Jacqueline Rynerson, a former councilwoman who has known Todd since the 1950s, said that without him Lakewood "might never have happened."
As a young Lakewood attorney in the early 1950s, Todd was a leader in the fight to stave off annexation by nearby Long Beach, which coveted the residential community and its giant Lakewood Center Mall, which developers Ben Weingart, Louis Boyar and Mark Taper had created out of acres of bean fields.
Todd devised what was called the Lakewood Plan, which made incorporation feasible by enabling the new city to contract with Los Angeles County for certain services, paying the costs of what it received and avoiding the extra expense of establishing its own independent departments such as police and fire.
The contracting concept, which Todd said came "out of the blue," rapidly spread beyond Lakewood.
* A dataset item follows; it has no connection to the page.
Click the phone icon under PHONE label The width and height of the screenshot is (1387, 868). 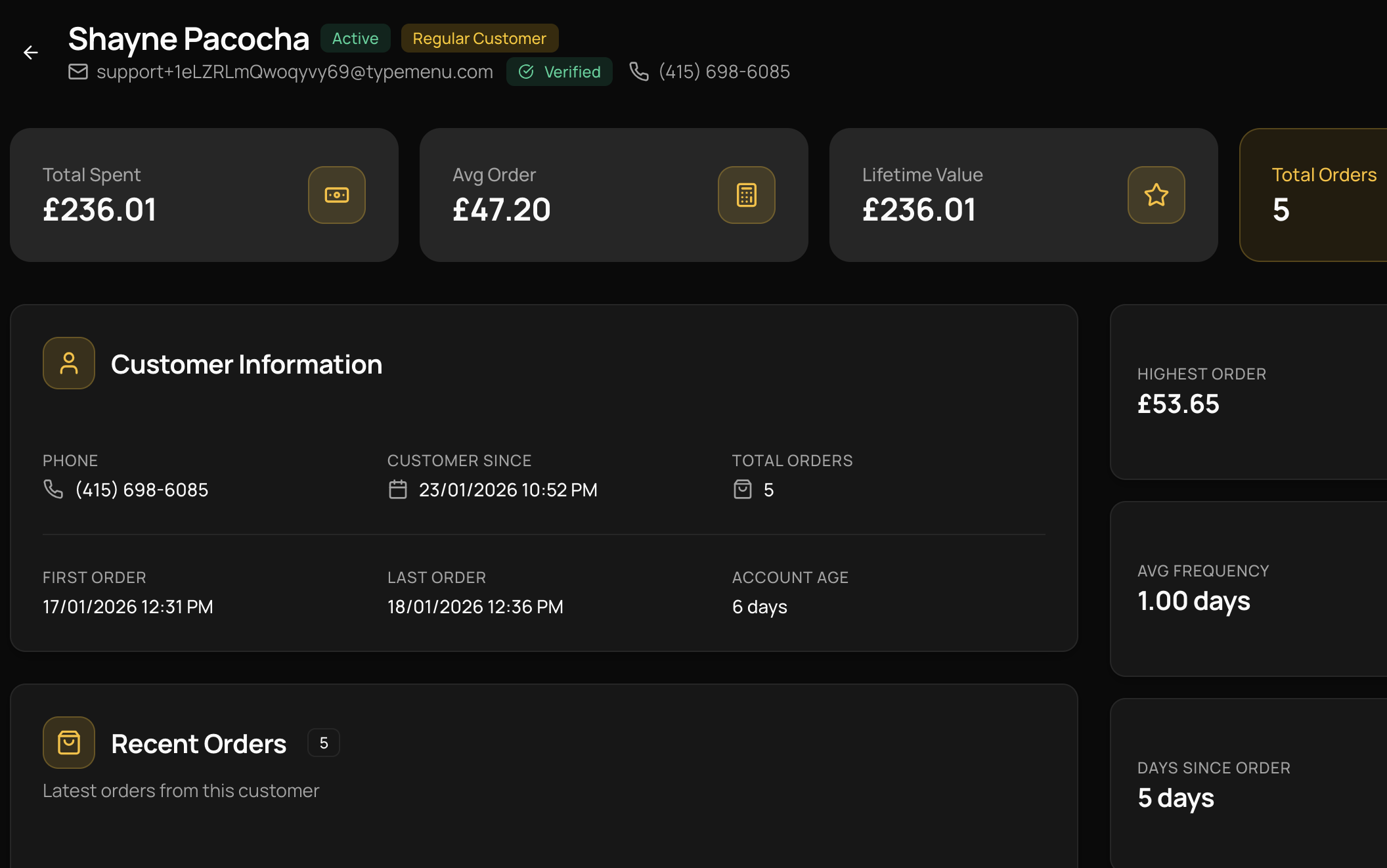(53, 489)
Within four years, there were enough such cities to warrant forming the California Contract Cities Assn., which today includes 76 cities, 53 of them in Los Angeles County.
Sam Olivito, the association's executive director, said there are some contract cities in every state, and virtually every city that incorporates today does so on a contract basis. "They have no choice. The economy warrants it," he said.
Todd said he had no intention of starting such a movement in the early 1950s--he was just trying to protect his town.
"Most young people like myself didn't want to be swallowed up by Long Beach and left out on a limb. We were concerned about being a little drop in the bucket," he said. By forming a city, "we felt we could have better control over services by having our own elected council, rather than making the drive to the (Los Angeles County) Board of Supervisors."
Lakewood voters went to the polls on March 9, 1954, and approved incorporation by a 3-2 ratio.